Tinted moisturiser does bugger all to improve the appearance of normal skin (when I say “normal skin”, I mean the skin of most people. I don’t mean “normal skin” the way skincare manufacturers mean it, which is skin that doesn’t actually need any help but covers the body of someone browbeaten into buying products for it anyhow). The idea that a basic cream with the tiniest hint of colour can “improve skin tone” and “cover imperfections” is laughable. Still, you slap it on and think “it doesn’t work for me. It works for everyone else because it says so on the packet, so I must be exceptionally rubbish and ugly and therefore I need to go out and buy even more stuff” (I know you don’t literally think that. You feel it, though, and that’s enough).

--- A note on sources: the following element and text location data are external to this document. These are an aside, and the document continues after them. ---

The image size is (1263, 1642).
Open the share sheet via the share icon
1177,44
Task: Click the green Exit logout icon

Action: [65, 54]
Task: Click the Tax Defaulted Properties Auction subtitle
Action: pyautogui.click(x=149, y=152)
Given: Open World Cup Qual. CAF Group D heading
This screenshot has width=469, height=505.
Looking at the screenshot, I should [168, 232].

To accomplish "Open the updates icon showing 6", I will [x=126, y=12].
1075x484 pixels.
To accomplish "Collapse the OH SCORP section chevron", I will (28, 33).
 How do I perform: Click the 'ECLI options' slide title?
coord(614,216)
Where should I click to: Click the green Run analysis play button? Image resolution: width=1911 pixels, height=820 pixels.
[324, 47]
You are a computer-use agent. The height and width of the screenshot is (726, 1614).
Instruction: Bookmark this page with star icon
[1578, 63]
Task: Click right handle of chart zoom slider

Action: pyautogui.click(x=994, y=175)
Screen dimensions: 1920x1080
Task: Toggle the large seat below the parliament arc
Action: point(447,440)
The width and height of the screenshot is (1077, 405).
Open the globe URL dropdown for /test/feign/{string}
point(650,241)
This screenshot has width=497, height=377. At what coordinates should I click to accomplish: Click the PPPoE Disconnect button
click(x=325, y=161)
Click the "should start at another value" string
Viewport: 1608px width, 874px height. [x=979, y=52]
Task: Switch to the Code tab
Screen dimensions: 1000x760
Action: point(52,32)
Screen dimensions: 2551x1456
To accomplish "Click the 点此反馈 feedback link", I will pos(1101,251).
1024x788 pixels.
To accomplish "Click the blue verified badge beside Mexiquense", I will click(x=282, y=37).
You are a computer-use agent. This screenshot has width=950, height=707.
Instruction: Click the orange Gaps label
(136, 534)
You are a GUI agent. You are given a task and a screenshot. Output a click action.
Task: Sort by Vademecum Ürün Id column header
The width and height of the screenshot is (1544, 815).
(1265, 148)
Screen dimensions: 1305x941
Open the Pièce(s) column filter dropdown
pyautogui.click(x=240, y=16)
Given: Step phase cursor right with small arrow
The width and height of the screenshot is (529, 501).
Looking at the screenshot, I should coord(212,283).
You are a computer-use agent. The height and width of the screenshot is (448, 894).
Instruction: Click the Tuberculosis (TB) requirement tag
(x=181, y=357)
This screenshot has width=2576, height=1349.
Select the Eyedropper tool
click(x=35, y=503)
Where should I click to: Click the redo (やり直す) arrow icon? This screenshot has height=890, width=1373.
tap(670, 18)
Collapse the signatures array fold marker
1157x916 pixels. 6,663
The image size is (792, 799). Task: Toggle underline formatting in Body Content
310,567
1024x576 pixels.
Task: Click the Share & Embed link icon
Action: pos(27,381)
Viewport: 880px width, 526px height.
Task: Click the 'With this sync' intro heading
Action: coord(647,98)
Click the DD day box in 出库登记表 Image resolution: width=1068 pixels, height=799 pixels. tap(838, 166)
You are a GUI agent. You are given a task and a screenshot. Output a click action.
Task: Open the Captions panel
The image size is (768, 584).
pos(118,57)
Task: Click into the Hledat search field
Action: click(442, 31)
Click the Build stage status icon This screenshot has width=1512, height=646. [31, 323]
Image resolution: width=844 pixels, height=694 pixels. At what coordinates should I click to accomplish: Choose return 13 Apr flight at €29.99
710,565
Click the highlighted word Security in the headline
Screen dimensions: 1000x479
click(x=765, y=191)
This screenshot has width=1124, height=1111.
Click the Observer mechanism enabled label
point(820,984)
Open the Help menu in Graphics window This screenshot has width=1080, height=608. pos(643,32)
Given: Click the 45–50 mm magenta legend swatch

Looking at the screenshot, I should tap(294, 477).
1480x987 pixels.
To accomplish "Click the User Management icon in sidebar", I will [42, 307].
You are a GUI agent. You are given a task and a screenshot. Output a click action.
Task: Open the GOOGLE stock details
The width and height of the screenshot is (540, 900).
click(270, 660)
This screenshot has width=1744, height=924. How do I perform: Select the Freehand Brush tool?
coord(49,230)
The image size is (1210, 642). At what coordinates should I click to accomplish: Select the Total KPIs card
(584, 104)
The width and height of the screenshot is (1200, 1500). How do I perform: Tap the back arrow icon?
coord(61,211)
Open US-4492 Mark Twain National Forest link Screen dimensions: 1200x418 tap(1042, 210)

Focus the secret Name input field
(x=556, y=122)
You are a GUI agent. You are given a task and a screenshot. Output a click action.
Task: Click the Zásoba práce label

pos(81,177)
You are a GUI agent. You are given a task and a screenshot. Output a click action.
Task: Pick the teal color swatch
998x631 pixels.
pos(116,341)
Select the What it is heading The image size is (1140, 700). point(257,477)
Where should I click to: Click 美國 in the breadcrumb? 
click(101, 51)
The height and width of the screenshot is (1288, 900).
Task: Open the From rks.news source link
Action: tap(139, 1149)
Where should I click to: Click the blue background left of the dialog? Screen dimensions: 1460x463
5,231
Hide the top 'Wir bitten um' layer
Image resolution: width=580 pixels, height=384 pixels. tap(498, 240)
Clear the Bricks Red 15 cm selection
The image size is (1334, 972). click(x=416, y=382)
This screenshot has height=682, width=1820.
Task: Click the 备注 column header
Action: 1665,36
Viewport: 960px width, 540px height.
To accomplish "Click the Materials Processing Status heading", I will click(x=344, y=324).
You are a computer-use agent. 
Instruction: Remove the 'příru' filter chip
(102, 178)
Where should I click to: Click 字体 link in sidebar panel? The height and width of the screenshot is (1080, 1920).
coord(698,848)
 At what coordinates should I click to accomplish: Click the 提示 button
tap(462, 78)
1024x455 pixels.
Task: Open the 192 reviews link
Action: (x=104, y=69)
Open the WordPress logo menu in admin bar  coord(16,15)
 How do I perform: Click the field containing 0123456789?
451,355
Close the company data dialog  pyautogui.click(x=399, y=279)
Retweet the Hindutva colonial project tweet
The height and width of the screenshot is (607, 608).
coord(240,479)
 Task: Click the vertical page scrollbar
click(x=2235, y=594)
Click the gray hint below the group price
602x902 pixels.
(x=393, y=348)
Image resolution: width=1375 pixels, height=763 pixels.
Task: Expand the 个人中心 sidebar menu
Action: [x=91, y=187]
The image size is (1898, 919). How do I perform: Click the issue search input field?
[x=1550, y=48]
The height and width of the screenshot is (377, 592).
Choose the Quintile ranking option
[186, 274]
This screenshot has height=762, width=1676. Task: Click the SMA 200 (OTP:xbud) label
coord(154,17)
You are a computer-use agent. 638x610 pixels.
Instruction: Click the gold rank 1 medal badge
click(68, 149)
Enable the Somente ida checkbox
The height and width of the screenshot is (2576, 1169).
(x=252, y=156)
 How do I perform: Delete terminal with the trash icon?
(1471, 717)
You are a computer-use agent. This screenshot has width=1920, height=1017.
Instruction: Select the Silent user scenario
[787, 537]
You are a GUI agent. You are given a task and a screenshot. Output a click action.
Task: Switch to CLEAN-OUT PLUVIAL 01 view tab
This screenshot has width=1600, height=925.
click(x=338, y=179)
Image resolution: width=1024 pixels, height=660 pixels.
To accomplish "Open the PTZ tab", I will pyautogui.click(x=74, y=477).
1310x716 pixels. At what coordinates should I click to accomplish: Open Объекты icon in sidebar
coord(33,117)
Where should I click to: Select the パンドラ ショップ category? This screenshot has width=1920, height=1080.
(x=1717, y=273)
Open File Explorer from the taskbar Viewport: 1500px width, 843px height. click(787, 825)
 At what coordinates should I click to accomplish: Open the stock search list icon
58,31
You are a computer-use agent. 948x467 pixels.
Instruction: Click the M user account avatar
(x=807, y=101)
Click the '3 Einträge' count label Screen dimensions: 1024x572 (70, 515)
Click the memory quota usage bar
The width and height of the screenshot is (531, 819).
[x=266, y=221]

The truly weird thing is, though, that even though the amount of colour in tinted moisturiser is tiny and doesn’t actually cover anything – after all, it’s just a tint – you can guarantee that it WILL NOT match your own skin colour and this will be OBVIOUS. It doesn’t matter if it’s specially formulated for light or dark skins (or even that elusive medium). The colour will be nothing like the colour you are and it will hence make you look a prat who either wants to be mustard yellow or already believes that she is. Normally this kind of colour exclusion is reserved for those whom the magazines like to call “ethnic” (unlike the rest of us, who don’t get a name in print but are probably Master Race in the beauty editor’s heads). With tinted moisturiser, however, everyone’s excluded. I suppose it’s an equality, of sorts.
I am not a fan of my BB cream, but I haven’t thrown it out because I don’t throw anything out. I keep it on my desk as a reminder of my shame at not having easily improved “normal” skin that can be “perfected” by light coverage. Sometimes I mix it with my normal foundation, just to use it up. But I know that’s cheating.
Beauty balm. I’m sure I could come up with a more meaningful explanation of the acronym. But I just can’t Be Bothered.